// news · alignment · research-papers2026-05-23source: anthropic / alignment.anthropic.com / lesswrong

Anthropic publishes introspection adapters — trains LLMs to self-report fine-tune-induced behavior change

Anthropic published introspection adapters (IA) this week, a technique that trains an LLM to self-report behaviors it picked up during fine-tuning. The team reports the trained adapters generalize to models fine-tuned in different downstream regimes — a property prior introspection work failed to deliver. IA arrives as the alignment-faking literature accelerates and as the UK AISI Methodology 2.0 starts treating internal probes as load-bearing for pre-deployment review.
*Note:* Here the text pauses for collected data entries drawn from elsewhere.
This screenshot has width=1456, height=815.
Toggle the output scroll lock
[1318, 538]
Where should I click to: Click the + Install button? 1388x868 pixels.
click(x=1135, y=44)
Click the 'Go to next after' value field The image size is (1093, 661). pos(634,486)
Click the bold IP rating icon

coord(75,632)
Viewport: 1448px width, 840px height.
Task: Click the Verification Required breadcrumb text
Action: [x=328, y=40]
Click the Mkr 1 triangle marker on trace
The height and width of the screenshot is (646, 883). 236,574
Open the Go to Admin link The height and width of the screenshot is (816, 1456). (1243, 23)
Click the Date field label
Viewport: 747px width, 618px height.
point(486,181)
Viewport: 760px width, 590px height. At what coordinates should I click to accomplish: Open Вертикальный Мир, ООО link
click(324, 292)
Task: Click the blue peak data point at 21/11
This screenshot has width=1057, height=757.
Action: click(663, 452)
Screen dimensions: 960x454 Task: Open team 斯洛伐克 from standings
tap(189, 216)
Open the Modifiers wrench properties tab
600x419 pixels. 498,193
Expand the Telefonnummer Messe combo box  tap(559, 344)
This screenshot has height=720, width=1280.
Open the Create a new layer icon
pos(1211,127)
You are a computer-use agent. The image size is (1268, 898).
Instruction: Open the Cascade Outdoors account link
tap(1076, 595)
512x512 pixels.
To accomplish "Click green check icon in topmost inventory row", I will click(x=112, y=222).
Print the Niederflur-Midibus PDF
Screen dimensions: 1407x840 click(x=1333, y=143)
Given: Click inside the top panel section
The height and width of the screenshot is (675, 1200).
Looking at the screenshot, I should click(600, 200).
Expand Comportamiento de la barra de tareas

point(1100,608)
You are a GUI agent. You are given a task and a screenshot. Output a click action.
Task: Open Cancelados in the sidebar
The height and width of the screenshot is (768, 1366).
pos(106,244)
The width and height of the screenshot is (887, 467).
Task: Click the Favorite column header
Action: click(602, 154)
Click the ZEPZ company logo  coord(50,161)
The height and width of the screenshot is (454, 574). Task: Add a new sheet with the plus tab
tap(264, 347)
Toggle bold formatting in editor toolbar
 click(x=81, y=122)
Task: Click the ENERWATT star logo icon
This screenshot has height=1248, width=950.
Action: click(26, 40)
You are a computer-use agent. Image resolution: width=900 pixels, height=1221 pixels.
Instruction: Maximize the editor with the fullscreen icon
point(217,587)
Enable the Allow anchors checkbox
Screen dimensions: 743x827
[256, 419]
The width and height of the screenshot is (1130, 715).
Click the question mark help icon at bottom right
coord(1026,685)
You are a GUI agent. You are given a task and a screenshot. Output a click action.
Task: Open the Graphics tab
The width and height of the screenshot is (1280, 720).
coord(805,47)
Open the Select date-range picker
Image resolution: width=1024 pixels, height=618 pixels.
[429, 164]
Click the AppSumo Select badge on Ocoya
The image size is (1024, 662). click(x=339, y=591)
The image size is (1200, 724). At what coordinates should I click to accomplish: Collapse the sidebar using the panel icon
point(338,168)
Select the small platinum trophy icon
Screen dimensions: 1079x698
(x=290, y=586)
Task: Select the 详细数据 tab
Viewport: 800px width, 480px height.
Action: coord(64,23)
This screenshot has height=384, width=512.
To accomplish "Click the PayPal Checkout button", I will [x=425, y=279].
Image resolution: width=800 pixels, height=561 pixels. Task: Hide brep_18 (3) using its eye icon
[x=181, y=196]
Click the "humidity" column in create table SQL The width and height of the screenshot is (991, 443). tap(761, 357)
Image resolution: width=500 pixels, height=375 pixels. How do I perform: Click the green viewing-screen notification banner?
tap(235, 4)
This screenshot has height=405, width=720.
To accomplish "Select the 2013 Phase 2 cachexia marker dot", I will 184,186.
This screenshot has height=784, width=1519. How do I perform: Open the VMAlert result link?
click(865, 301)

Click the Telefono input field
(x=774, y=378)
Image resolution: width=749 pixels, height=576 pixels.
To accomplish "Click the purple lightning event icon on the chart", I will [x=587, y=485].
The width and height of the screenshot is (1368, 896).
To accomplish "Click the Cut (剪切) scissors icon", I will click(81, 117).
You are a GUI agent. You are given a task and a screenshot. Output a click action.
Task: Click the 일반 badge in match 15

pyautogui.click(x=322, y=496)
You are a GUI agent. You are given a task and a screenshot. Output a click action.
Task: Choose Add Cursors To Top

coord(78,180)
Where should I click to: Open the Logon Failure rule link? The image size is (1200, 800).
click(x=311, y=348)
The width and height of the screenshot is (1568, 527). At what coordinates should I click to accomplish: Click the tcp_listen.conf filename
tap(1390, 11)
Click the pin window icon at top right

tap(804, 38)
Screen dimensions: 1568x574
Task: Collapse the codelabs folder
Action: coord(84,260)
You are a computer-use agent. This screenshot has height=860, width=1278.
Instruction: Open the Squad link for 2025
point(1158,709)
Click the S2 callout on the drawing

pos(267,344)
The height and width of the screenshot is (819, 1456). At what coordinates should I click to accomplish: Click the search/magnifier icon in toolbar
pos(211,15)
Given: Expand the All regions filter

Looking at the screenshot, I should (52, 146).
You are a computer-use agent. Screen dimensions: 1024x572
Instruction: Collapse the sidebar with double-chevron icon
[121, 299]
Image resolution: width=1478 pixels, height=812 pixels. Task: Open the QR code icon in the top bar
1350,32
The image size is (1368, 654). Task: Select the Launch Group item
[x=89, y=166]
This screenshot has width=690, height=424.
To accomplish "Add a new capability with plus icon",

The methodological move is subtle: rather than asking a model after-the-fact whether its behavior changed, IA trains a lightweight adapter alongside fine-tuning that the model can query to enumerate the policy shifts the training run actually induced. The adapter is auditable, the model's self-report is grounded in concrete activation deltas rather than verbal confabulation, and the technique generalizes across downstream fine-tuning recipes.

The implication for the post-EO regulatory environment is direct. If introspection adapters become a standard part of fine-tuning pipelines, the gap between "the model says it didn't learn X" and "the model demonstrably did or did not learn X" narrows. That's exactly the gap that 2026 International AI Safety Report flagged as breaking down. The political question becomes whether regulators treat IA-style self-reports as evidence or as more elaborate stagecraft.